Monday, 8 July 2013
Cruel Story of Youth (Naked Youth) 
Trailblazing Japanese New Wave filmmaker Nagisa Oshima’s seminal second feature Cruel Story of Youth was a pioneering work of the movement, and provided for an interesting parallel with the French Nouvelle Vague’s most iconic film, viz. Godard’s Breathless (both released in the same year). Its iconoclasm, youth rebelliousness, depiction of the marginalized, and anti-establishmentarian stance, set the tone for the fascinating movement. At its centre were its Bonnie & Clyde-type protagonists – Kiyoshi (Kawazu Yusuke), a delinquent young man belonging to the lower strata, and Makoto (Kuwano Miyuki), an adolescent girl who wants to break free from her middle-class family. When a middle-aged man tries to take advantage of Makoto after agreeing to give her a ride in his car, the brash Kiyoshi who was passing by the area beats him black and blue. And thus starts a topsy-turvy, volatile and destructive love affair between the two. While Makoto’s mild-mannered elder sister (Yoshiko Kuga), who is now anything but what she had in mind for herself during her younger days, attempts in futility to gets her back from Kiyoshi’s shack apartment and grungy life, the two embark on a dangerous route for sustaining their lives. Their plan comprises of Makoto luring men to make advances at her and then Kiyoshi turning up to fleece money out of them.
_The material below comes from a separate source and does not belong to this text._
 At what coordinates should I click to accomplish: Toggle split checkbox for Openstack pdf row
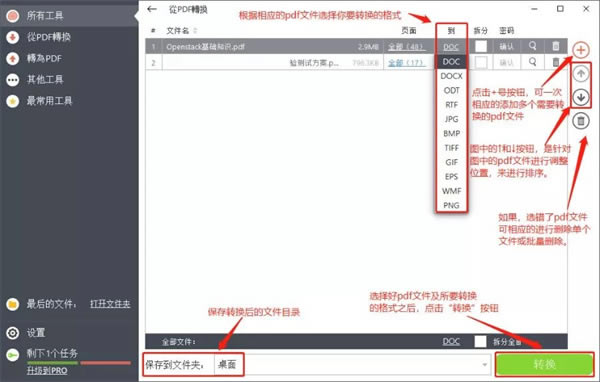(x=481, y=46)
Their calculations, however, goes haywire when the fragile Makoto is shown genuine fatherly affection by a wealthy elderly man. The film, in a rough, jagged style devoid of finesse or subtlety, provided an undiluted, edgy and yet quietly poignant portrayal of the underbelly of post-War Japanese society, with its dysfunction, estrangement, aimlessness, hollow dreams and disillusionments.